--- START ---

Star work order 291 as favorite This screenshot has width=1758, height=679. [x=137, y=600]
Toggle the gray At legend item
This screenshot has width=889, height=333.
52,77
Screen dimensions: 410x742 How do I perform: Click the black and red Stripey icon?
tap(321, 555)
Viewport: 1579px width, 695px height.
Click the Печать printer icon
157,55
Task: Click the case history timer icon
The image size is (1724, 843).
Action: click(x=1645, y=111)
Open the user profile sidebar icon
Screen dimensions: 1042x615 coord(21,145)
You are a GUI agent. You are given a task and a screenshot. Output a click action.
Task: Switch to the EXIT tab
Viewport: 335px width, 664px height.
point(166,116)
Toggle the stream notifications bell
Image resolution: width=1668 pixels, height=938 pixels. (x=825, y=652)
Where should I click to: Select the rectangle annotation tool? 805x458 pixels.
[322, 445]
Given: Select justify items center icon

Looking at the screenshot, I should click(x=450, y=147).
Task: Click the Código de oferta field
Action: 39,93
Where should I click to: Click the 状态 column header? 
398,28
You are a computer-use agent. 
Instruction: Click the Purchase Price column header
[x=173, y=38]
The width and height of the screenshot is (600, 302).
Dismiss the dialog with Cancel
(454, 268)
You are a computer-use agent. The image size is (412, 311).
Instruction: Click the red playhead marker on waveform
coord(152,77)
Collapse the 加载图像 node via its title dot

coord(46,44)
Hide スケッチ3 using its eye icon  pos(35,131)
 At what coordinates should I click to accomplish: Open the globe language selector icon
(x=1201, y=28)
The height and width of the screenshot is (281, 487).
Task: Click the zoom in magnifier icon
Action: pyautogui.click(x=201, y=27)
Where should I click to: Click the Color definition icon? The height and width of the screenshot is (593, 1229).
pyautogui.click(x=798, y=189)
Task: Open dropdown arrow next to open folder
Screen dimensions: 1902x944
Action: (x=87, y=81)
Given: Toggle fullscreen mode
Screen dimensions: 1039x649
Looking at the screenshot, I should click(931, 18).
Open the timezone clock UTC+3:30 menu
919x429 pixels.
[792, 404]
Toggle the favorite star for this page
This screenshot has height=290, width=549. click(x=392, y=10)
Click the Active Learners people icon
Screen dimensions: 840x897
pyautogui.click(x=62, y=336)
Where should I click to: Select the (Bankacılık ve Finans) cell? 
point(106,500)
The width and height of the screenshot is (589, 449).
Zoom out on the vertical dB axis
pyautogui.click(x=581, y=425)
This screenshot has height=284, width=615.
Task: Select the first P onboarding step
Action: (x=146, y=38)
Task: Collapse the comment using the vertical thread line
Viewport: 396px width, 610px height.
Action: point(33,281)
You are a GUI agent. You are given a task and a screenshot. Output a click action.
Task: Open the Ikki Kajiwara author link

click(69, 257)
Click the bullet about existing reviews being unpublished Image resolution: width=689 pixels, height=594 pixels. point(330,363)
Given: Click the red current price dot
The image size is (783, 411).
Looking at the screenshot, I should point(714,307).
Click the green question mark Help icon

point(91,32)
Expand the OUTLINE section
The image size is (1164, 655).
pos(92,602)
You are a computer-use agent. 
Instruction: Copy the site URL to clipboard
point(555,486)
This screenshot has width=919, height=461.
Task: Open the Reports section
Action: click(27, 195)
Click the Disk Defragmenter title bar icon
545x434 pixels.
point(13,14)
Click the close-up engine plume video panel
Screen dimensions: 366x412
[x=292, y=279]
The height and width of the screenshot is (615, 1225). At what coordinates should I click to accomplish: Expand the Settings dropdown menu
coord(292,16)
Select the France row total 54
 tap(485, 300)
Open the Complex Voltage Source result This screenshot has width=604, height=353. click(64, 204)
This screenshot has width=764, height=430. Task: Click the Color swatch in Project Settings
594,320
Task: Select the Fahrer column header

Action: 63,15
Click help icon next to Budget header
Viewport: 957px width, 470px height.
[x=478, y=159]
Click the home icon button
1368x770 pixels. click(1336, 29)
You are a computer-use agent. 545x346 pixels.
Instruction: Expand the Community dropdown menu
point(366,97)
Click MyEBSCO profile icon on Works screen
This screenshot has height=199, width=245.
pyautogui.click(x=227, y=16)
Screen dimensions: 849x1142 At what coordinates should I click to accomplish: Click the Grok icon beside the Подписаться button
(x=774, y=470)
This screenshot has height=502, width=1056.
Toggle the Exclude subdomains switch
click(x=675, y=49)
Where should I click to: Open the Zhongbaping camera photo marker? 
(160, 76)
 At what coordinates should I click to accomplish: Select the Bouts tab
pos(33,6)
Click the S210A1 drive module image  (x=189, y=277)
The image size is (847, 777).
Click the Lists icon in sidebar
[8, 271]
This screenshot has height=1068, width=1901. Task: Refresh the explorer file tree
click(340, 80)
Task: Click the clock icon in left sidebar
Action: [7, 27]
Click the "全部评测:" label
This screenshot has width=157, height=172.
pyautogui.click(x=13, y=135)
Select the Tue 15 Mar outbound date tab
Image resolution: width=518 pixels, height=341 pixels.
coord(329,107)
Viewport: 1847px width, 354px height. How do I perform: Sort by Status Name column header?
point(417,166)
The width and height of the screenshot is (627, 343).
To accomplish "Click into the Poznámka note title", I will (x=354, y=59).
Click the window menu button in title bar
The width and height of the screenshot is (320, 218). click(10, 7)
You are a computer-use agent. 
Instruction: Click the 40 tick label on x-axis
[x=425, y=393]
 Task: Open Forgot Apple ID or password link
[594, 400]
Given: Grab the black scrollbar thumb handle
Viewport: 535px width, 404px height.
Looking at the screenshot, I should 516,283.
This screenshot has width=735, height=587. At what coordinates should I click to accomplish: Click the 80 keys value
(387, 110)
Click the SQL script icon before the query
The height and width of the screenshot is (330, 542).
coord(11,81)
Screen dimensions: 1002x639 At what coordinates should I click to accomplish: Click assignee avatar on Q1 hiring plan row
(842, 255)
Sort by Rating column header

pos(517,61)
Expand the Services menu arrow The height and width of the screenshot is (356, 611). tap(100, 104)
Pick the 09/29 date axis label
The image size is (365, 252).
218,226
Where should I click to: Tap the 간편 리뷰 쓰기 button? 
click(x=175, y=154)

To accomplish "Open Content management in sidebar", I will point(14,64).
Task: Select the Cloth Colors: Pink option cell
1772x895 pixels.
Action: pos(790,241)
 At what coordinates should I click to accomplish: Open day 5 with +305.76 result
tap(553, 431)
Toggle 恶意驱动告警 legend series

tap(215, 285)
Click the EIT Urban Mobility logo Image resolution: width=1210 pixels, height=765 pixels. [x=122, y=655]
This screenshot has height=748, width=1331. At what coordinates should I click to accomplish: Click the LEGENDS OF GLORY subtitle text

--- END ---

Instructions for the task » Put every line of the entries above into a Markdown table with the columns Row and Line, numbering each row and omitting blank lines.

Finished task »
| Row | Line |
|---|---|
| 1 | Star work order 291 as favorite This screenshot has width=1758, height=679. [x=137, y=600] |
| 2 | Toggle the gray At legend item |
| 3 | This screenshot has width=889, height=333. |
| 4 | 52,77 |
| 5 | Screen dimensions: 410x742 How do I perform: Click the black and red Stripey icon? |
| 6 | tap(321, 555) |
| 7 | Viewport: 1579px width, 695px height. |
| 8 | Click the Печать printer icon |
| 9 | 157,55 |
| 10 | Task: Click the case history timer icon |
| 11 | The image size is (1724, 843). |
| 12 | Action: click(x=1645, y=111) |
| 13 | Open the user profile sidebar icon |
| 14 | Screen dimensions: 1042x615 coord(21,145) |
| 15 | You are a GUI agent. You are given a task and a screenshot. Output a click action. |
| 16 | Task: Switch to the EXIT tab |
| 17 | Viewport: 335px width, 664px height. |
| 18 | point(166,116) |
| 19 | Toggle the stream notifications bell |
| 20 | Image resolution: width=1668 pixels, height=938 pixels. (x=825, y=652) |
| 21 | Where should I click to: Select the rectangle annotation tool? 805x458 pixels. |
| 22 | [322, 445] |
| 23 | Given: Select justify items center icon |
| 24 | Looking at the screenshot, I should click(x=450, y=147). |
| 25 | Task: Click the Código de oferta field |
| 26 | Action: 39,93 |
| 27 | Where should I click to: Click the 状态 column header?  |
| 28 | 398,28 |
| 29 | You are a computer-use agent.  |
| 30 | Instruction: Click the Purchase Price column header |
| 31 | [x=173, y=38] |
| 32 | The width and height of the screenshot is (600, 302). |
| 33 | Dismiss the dialog with Cancel |
| 34 | (454, 268) |
| 35 | You are a computer-use agent. The image size is (412, 311). |
| 36 | Instruction: Click the red playhead marker on waveform |
| 37 | coord(152,77) |
| 38 | Collapse the 加载图像 node via its title dot |
| 39 | coord(46,44) |
| 40 | Hide スケッチ3 using its eye icon  pos(35,131) |
| 41 |  At what coordinates should I click to accomplish: Open the globe language selector icon |
| 42 | (x=1201, y=28) |
| 43 | The height and width of the screenshot is (281, 487). |
| 44 | Task: Click the zoom in magnifier icon |
| 45 | Action: pyautogui.click(x=201, y=27) |
| 46 | Where should I click to: Click the Color definition icon? The height and width of the screenshot is (593, 1229). |
| 47 | pyautogui.click(x=798, y=189) |
| 48 | Task: Open dropdown arrow next to open folder |
| 49 | Screen dimensions: 1902x944 |
| 50 | Action: (x=87, y=81) |
| 51 | Given: Toggle fullscreen mode |
| 52 | Screen dimensions: 1039x649 |
| 53 | Looking at the screenshot, I should click(931, 18). |
| 54 | Open the timezone clock UTC+3:30 menu |
| 55 | 919x429 pixels. |
| 56 | [792, 404] |
| 57 | Toggle the favorite star for this page |
| 58 | This screenshot has height=290, width=549. click(x=392, y=10) |
| 59 | Click the Active Learners people icon |
| 60 | Screen dimensions: 840x897 |
| 61 | pyautogui.click(x=62, y=336) |
| 62 | Where should I click to: Select the (Bankacılık ve Finans) cell?  |
| 63 | point(106,500) |
| 64 | The width and height of the screenshot is (589, 449). |
| 65 | Zoom out on the vertical dB axis |
| 66 | pyautogui.click(x=581, y=425) |
| 67 | This screenshot has height=284, width=615. |
| 68 | Task: Select the first P onboarding step |
| 69 | Action: (x=146, y=38) |
| 70 | Task: Collapse the comment using the vertical thread line |
| 71 | Viewport: 396px width, 610px height. |
| 72 | Action: point(33,281) |
| 73 | You are a GUI agent. You are given a task and a screenshot. Output a click action. |
| 74 | Task: Open the Ikki Kajiwara author link |
| 75 | click(69, 257) |
| 76 | Click the bullet about existing reviews being unpublished Image resolution: width=689 pixels, height=594 pixels. point(330,363) |
| 77 | Given: Click the red current price dot |
| 78 | The image size is (783, 411). |
| 79 | Looking at the screenshot, I should point(714,307). |
| 80 | Click the green question mark Help icon |
| 81 | point(91,32) |
| 82 | Expand the OUTLINE section |
| 83 | The image size is (1164, 655). |
| 84 | pos(92,602) |
| 85 | You are a computer-use agent.  |
| 86 | Instruction: Copy the site URL to clipboard |
| 87 | point(555,486) |
| 88 | This screenshot has width=919, height=461. |
| 89 | Task: Open the Reports section |
| 90 | Action: click(27, 195) |
| 91 | Click the Disk Defragmenter title bar icon |
| 92 | 545x434 pixels. |
| 93 | point(13,14) |
| 94 | Click the close-up engine plume video panel |
| 95 | Screen dimensions: 366x412 |
| 96 | [x=292, y=279] |
| 97 | The height and width of the screenshot is (615, 1225). At what coordinates should I click to accomplish: Expand the Settings dropdown menu |
| 98 | coord(292,16) |
| 99 | Select the France row total 54 |
| 100 |  tap(485, 300) |
| 101 | Open the Complex Voltage Source result This screenshot has width=604, height=353. click(64, 204) |
| 102 | This screenshot has width=764, height=430. Task: Click the Color swatch in Project Settings |
| 103 | 594,320 |
| 104 | Task: Select the Fahrer column header |
| 105 | Action: 63,15 |
| 106 | Click help icon next to Budget header |
| 107 | Viewport: 957px width, 470px height. |
| 108 | [x=478, y=159] |
| 109 | Click the home icon button |
| 110 | 1368x770 pixels. click(1336, 29) |
| 111 | You are a computer-use agent. 545x346 pixels. |
| 112 | Instruction: Expand the Community dropdown menu |
| 113 | point(366,97) |
| 114 | Click MyEBSCO profile icon on Works screen |
| 115 | This screenshot has height=199, width=245. |
| 116 | pyautogui.click(x=227, y=16) |
| 117 | Screen dimensions: 849x1142 At what coordinates should I click to accomplish: Click the Grok icon beside the Подписаться button |
| 118 | (x=774, y=470) |
| 119 | This screenshot has height=502, width=1056. |
| 120 | Toggle the Exclude subdomains switch |
| 121 | click(x=675, y=49) |
| 122 | Where should I click to: Open the Zhongbaping camera photo marker?  |
| 123 | (160, 76) |
| 124 |  At what coordinates should I click to accomplish: Select the Bouts tab |
| 125 | pos(33,6) |
| 126 | Click the S210A1 drive module image  (x=189, y=277) |
| 127 | The image size is (847, 777). |
| 128 | Click the Lists icon in sidebar |
| 129 | [8, 271] |
| 130 | This screenshot has height=1068, width=1901. Task: Refresh the explorer file tree |
| 131 | click(340, 80) |
| 132 | Task: Click the clock icon in left sidebar |
| 133 | Action: [7, 27] |
| 134 | Click the "全部评测:" label |
| 135 | This screenshot has width=157, height=172. |
| 136 | pyautogui.click(x=13, y=135) |
| 137 | Select the Tue 15 Mar outbound date tab |
| 138 | Image resolution: width=518 pixels, height=341 pixels. |
| 139 | coord(329,107) |
| 140 | Viewport: 1847px width, 354px height. How do I perform: Sort by Status Name column header? |
| 141 | point(417,166) |
| 142 | The width and height of the screenshot is (627, 343). |
| 143 | To accomplish "Click into the Poznámka note title", I will (x=354, y=59). |
| 144 | Click the window menu button in title bar |
| 145 | The width and height of the screenshot is (320, 218). click(10, 7) |
| 146 | You are a computer-use agent.  |
| 147 | Instruction: Click the 40 tick label on x-axis |
| 148 | [x=425, y=393] |
| 149 |  Task: Open Forgot Apple ID or password link |
| 150 | [594, 400] |
| 151 | Given: Grab the black scrollbar thumb handle |
| 152 | Viewport: 535px width, 404px height. |
| 153 | Looking at the screenshot, I should 516,283. |
| 154 | This screenshot has width=735, height=587. At what coordinates should I click to accomplish: Click the 80 keys value |
| 155 | (387, 110) |
| 156 | Click the SQL script icon before the query |
| 157 | The height and width of the screenshot is (330, 542). |
| 158 | coord(11,81) |
| 159 | Screen dimensions: 1002x639 At what coordinates should I click to accomplish: Click assignee avatar on Q1 hiring plan row |
| 160 | (842, 255) |
| 161 | Sort by Rating column header |
| 162 | pos(517,61) |
| 163 | Expand the Services menu arrow The height and width of the screenshot is (356, 611). tap(100, 104) |
| 164 | Pick the 09/29 date axis label |
| 165 | The image size is (365, 252). |
| 166 | 218,226 |
| 167 | Where should I click to: Tap the 간편 리뷰 쓰기 button?  |
| 168 | click(x=175, y=154) |
| 169 | To accomplish "Open Content management in sidebar", I will point(14,64). |
| 170 | Task: Select the Cloth Colors: Pink option cell |
| 171 | 1772x895 pixels. |
| 172 | Action: pos(790,241) |
| 173 |  At what coordinates should I click to accomplish: Open day 5 with +305.76 result |
| 174 | tap(553, 431) |
| 175 | Toggle 恶意驱动告警 legend series |
| 176 | tap(215, 285) |
| 177 | Click the EIT Urban Mobility logo Image resolution: width=1210 pixels, height=765 pixels. [x=122, y=655] |
| 178 | This screenshot has height=748, width=1331. At what coordinates should I click to accomplish: Click the LEGENDS OF GLORY subtitle text |